ウィンブルドンPreview【5】フェデラー、歯がゆいシーズンの方向転換を目指す (2/3ページ)

テニスデイリー

 フェデラーはプレーをやめずにしっかり回復できなかった場合に、失い得るものが何かに気づき、そうなった場合のほうがより辛いと判断したのだと言う。彼はシュツットガルトとハレの芝の上でプレーを再開し、その両方で準決勝まで勝ち進んだ。

 この10日間で7試合をこなしたことについて、「僕にとっては非常に重要だった」とフェデラーは言う。「僕はこのテストに合格した。体がこれだけのプレーの負荷に耐えられるということがわかったんだ。気持ちの部分でこういったことを知っているというのは、僕にとって大事なことなんだ。このようなステップを踏むことで、5セットでもいけると感じることができるようになる。おかげでより大きな自信を胸に、自分が今どの位置にいるかを知った上で、ウィンブルドンに乗り込むことができるんだ」とフェデラーは話した。

 「タイトルのことは考えていない。それは遠く離れすぎている。ノバクとアンディ(マレー)が優勝候補だよ。僕はまず、自分をそういった立場までいざなうこと、つまり2週目まで残り、弾みをつけることに集中する必要がある。そこまでいけば、すべては自然に回り始めるだろう----と願っているわけだ。最初の週にしっかり任務を遂行することが本当に大事なんだよ」。

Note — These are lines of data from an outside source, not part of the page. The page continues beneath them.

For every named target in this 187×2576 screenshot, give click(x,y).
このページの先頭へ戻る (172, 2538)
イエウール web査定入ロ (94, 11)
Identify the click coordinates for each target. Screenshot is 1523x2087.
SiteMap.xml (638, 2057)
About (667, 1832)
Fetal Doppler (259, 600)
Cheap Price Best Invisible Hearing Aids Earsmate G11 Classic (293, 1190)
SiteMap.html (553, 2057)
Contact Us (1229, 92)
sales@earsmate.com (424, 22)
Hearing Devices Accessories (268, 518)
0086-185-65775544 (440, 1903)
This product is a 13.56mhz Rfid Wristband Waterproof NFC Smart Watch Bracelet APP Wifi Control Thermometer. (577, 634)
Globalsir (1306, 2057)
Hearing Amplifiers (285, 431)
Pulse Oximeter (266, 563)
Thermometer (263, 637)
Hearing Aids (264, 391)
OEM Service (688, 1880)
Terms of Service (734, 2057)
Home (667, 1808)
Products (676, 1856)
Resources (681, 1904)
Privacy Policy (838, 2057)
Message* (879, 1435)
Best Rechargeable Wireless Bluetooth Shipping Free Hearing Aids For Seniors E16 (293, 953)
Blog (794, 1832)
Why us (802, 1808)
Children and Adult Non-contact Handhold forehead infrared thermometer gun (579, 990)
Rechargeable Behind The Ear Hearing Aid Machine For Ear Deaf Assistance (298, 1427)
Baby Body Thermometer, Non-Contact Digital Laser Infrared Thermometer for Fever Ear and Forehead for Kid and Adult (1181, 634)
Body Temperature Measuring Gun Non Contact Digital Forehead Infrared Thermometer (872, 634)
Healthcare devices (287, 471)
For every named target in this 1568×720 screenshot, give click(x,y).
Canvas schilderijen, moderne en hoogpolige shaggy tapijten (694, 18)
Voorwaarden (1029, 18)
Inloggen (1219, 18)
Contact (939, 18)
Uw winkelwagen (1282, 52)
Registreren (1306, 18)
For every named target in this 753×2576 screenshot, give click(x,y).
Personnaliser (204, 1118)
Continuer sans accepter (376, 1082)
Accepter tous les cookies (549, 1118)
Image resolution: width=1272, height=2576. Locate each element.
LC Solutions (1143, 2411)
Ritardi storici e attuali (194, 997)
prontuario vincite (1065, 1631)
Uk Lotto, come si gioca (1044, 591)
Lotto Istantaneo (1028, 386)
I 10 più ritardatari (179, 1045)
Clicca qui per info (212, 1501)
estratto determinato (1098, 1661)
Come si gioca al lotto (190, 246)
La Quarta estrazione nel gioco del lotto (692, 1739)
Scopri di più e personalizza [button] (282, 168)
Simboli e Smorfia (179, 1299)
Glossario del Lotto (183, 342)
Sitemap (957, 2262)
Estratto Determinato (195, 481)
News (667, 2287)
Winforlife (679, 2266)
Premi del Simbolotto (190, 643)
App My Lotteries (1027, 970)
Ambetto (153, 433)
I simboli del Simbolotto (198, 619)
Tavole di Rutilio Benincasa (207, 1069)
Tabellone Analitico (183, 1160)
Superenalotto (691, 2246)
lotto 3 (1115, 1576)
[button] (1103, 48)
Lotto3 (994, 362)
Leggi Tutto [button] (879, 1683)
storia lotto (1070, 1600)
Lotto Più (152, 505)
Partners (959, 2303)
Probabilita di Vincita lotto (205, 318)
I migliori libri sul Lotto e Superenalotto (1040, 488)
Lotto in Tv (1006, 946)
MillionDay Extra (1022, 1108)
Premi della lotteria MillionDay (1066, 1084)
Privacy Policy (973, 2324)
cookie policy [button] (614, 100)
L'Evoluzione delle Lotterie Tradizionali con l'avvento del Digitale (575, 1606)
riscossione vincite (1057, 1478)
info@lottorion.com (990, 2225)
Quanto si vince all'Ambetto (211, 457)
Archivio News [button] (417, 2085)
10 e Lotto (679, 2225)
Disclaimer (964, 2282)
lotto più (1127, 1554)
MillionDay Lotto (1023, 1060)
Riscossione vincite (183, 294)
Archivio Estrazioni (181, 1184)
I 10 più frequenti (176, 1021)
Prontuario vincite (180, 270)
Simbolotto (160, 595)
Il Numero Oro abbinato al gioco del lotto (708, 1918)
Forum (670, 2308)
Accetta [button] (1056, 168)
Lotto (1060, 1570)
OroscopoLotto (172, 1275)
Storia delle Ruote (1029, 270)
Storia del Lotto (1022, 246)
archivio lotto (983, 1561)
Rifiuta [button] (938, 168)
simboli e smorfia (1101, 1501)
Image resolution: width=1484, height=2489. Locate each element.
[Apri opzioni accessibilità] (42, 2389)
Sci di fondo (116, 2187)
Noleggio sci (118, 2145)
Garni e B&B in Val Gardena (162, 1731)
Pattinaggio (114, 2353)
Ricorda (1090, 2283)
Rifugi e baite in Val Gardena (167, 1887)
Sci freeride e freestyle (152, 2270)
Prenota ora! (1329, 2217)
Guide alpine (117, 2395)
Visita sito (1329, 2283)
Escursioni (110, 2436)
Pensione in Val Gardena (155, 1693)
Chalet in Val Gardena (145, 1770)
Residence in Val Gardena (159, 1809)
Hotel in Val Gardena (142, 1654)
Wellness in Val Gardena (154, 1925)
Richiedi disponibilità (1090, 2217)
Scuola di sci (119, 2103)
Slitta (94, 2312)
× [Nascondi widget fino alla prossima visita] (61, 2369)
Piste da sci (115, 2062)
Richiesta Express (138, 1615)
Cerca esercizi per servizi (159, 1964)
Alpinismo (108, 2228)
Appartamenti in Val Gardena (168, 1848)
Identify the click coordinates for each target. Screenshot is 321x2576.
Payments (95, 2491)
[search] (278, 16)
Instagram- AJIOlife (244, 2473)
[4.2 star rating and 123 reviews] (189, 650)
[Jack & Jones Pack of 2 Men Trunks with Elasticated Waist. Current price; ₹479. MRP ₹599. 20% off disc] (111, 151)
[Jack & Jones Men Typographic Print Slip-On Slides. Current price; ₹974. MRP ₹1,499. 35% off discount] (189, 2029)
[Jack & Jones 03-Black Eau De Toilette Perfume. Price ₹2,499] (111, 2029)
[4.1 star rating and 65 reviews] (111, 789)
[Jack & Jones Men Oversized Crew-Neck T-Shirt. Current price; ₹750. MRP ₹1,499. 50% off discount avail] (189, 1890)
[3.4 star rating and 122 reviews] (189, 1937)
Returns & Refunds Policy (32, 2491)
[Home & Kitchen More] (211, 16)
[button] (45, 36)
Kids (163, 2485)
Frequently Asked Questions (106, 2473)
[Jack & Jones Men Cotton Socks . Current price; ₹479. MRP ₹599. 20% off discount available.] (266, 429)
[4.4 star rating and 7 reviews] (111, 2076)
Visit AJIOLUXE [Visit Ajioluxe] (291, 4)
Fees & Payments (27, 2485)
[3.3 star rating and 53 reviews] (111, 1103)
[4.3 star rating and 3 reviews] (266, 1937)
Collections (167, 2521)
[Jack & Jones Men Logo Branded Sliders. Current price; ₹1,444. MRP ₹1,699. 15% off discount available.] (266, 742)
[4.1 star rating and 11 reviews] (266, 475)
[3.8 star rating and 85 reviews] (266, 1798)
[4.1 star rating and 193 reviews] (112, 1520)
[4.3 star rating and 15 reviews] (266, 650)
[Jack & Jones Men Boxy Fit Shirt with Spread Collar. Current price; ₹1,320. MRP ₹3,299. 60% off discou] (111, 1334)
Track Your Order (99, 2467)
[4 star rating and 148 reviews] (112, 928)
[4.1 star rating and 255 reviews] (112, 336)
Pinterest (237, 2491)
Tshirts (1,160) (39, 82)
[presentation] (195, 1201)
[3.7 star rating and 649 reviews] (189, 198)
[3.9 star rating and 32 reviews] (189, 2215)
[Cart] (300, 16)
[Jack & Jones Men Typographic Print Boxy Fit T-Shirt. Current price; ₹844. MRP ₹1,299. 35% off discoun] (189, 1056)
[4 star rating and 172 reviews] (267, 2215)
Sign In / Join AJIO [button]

 フェデラーは、もう7ヵ月というもの、ひとつもタイトルを獲っていない。彼は4年前、ここウィンブルドンで17度目の、そして最後のグランドスラム・タイトルを獲得した。彼は過去2回の決勝でジョコビッチに敗れている。

 フェデラーの8度目のウインブルドン・タイトルへの挑戦は、サウスポーで初対面のギド・ペラ(アルゼンチン)が相手で始まる。ドローでフェデラーはジョコビッチと同じトップハーフにおり、第2シードで2013年優勝者のマレーは、世界4位で第4シードのスタン・ワウリンカ(スイス)と同じボトムハーフにいる。

 マレーは、ワイルドカード(主催者推薦枠)のリアム・ブローディ(イギリス)との試合でウィンブルドンを戦い始める。両者は初対戦だ。